* [PROBLEM TO SOLVE] Starting with the line that contains "Select the Video filter radio button" and stopping after the line that contains "Task: Retweet Ant Wright's tweet", copy the entries below exactly. Include nothing else.

* [DATA PROVIDED]
———

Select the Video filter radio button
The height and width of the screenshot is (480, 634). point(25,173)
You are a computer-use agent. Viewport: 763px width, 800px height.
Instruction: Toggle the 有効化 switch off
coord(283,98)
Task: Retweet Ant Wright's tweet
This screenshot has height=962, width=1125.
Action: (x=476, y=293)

———

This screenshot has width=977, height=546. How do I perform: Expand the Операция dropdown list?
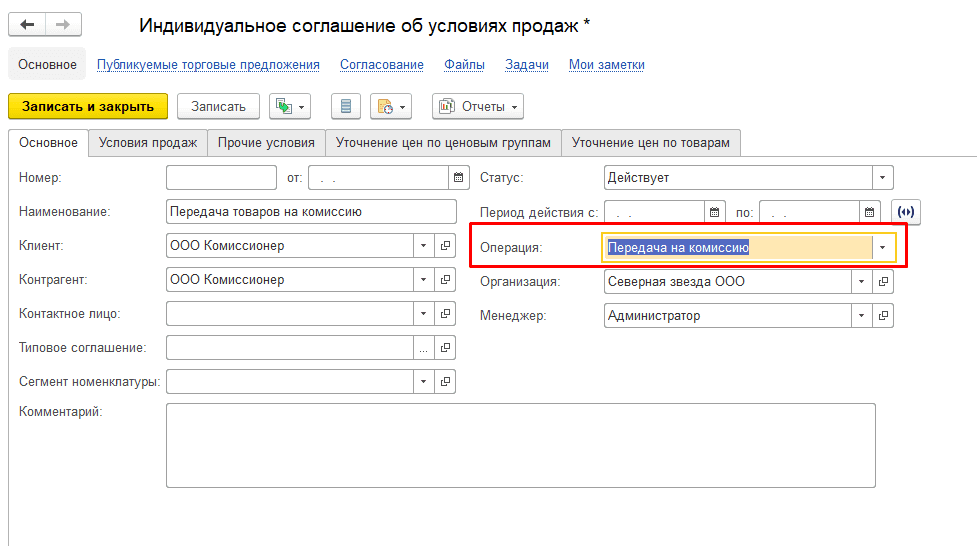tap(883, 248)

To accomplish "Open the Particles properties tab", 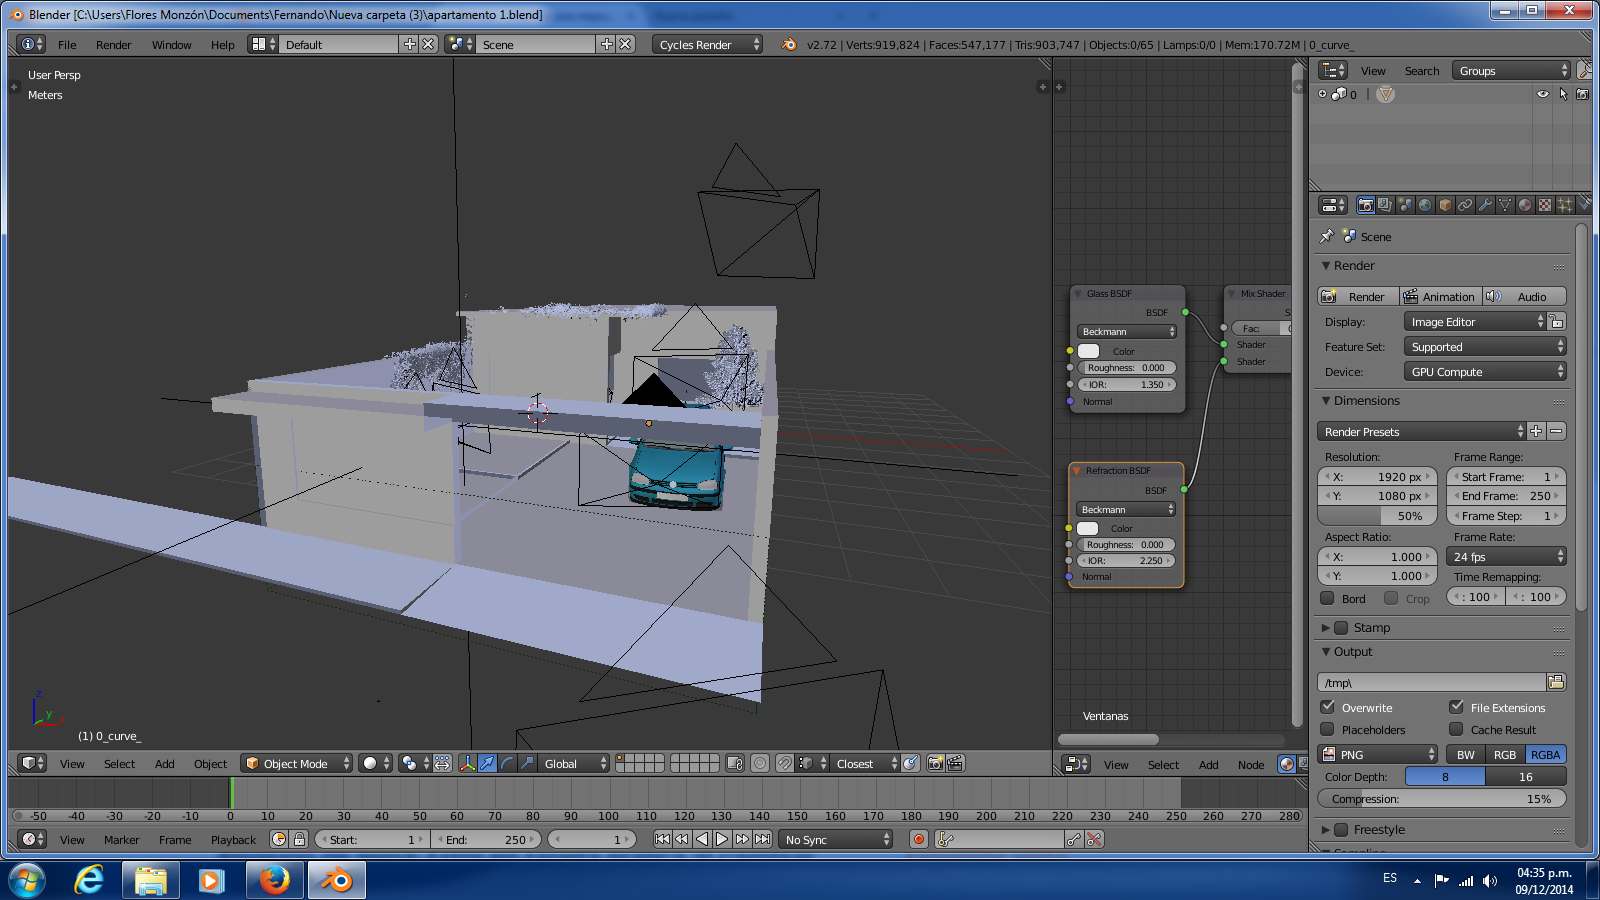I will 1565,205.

———

* [RESULT OF THIS TASK]
Select the Video filter radio button
The height and width of the screenshot is (480, 634). point(25,173)
You are a computer-use agent. Viewport: 763px width, 800px height.
Instruction: Toggle the 有効化 switch off
coord(283,98)
Task: Retweet Ant Wright's tweet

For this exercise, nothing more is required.